In the inMIND clinical trial, patients who received the three-drug combination therapy had a median progression-free survival time of 22.4 months compared to 13.9 months for those who received rituximab and lenalidomide alone. Progression-free survival measures the amount of time patients live without their cancer getting worse.    

“Every extra month we can keep cancer in check matters,” says Lore Gruenbaum, Ph.D., LLS Chief Scientific Officer. “These types of combination therapies are one way we are outsmarting cancer, attacking it from several angles simultaneously. Cancer uses multiple pathways to survive and can find ways to evade individual treatments.”  

Tafasitamab works by binding to a protein called CD19, while rituximab binds to a protein called CD20. By binding to these proteins on follicular lymphoma cells, these drugs help the immune system destroy them. Lenalidomide works via several mechanisms acting directly on cancer cells to prevent them from dividing and inducing cell death and also by stimulating the immune system to attack cancer cells.

LLS is dedicated to a world without follicular lymphoma and all blood cancers

The Leukemia & Lymphoma Society (LLS) provides research funding support for every type of blood cancer. In partnership with the Institute for Follicular Lymphoma earlier this month, LLS announced new grants to create a path to more personalized treatments and eventually cures for people with follicular lymphoma.

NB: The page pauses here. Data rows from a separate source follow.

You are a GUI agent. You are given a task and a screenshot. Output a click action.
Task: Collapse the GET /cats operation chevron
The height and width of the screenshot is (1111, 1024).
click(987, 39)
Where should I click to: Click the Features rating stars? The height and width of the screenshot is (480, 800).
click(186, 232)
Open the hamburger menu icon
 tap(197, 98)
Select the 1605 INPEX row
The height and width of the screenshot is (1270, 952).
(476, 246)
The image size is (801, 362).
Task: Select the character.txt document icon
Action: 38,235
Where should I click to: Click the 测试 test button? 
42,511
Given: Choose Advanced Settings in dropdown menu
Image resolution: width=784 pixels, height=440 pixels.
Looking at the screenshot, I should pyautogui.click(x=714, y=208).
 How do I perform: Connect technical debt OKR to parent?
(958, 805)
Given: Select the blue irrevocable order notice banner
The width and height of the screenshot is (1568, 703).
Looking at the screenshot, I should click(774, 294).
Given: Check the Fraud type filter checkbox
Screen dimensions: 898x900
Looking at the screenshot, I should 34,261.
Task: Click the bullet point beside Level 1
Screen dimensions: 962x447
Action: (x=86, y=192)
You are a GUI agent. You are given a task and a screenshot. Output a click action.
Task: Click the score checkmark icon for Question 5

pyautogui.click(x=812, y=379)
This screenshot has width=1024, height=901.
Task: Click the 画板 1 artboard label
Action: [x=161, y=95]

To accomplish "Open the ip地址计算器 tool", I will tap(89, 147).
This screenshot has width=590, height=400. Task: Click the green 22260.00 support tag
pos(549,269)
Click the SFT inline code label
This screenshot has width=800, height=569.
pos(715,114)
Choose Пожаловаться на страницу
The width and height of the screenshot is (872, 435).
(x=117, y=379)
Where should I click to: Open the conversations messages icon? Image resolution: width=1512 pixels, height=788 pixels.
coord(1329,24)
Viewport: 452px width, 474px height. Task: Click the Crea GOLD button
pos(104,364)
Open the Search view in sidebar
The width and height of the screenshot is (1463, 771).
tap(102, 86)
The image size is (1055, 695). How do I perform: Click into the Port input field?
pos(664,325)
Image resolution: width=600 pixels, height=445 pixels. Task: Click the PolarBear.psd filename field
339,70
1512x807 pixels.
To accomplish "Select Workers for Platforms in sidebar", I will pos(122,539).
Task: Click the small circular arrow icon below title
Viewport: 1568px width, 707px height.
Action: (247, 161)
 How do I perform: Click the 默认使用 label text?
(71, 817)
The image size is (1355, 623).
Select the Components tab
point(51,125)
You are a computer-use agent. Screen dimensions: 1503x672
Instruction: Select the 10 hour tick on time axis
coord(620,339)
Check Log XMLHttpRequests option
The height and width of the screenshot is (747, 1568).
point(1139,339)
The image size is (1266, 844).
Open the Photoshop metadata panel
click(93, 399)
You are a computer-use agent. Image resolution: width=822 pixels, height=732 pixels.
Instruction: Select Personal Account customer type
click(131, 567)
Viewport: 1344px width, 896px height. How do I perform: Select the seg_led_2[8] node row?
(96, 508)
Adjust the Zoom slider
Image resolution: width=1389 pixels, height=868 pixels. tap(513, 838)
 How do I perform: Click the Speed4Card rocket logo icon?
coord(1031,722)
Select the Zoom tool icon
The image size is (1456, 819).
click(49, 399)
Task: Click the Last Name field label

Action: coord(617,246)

LLS’s work to improve outcomes for follicular lymphoma and all forms of blood cancer is part of our bold goal to enable blood cancer patients to gain an additional one million years of life by 2040. This is in addition to the tens of millions of years of life already gained thanks to years of treatment research success, as well as work to improve access to the best treatments for every blood cancer patient.